Mining - Chilean Drag-Mill and Rockers
The machinery used for separating gold consisted of the Chilean mill for crushing and grinding after having been broken by hammers, the Tyrolese bowls, the drag-mill, and the Burke rockers.
The Chilean mill was used from ancient times and when it worked it worked, put it relied on precision, which was not always provided. It needed a consistent source of power and adequate water. The millstones could only be cut and shaped by an experienced mason. The mill consisted of two vertical millstones in a watertight base of bed stone. They were attached by a shaft in such a way that they had two motions. They rolled on their edges while rotating clockwise on the shaft. As the mill crushed the rock, water was introduced that would wash away the ore and allow the heavier gold to sink to the bottom. At that point the amalgamation process was begun. Quicksilver lined the base of the mill and the gold amalgamated with the quicksilver, which was then baked in a retort and the quicksilver separated out again. After that the gold was formed into bars and taken to the mint. The work for a Chilean mill was 70 bushels of ore a day and the mills ran for 24 hours.

DATA SUPPLIED >>
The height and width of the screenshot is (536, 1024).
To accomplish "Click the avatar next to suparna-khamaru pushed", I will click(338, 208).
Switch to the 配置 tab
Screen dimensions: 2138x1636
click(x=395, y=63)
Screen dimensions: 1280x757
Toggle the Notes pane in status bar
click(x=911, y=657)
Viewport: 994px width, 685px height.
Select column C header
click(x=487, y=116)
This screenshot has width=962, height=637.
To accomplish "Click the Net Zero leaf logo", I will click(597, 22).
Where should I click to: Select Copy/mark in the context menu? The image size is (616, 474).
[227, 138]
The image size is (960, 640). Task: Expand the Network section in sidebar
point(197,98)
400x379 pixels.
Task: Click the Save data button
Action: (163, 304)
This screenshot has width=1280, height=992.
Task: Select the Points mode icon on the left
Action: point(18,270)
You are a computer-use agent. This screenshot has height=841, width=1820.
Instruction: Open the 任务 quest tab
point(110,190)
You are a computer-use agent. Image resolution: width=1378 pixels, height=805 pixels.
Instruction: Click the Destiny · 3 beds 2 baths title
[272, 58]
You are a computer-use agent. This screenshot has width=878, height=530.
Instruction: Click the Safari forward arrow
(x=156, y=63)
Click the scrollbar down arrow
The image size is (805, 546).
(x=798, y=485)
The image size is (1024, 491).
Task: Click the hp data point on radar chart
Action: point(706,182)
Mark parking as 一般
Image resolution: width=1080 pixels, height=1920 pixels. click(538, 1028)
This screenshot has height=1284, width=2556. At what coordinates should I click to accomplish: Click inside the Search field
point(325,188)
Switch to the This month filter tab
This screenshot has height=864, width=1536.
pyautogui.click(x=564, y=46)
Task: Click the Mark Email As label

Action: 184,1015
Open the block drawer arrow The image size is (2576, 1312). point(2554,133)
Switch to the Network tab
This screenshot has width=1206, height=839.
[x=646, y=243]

WHAT THE EXERCISE ASKS >> According to the mining passage, how much ore could a Chilean mill work in a day?

TASK SOLUTION >> 70 bushels of ore a day.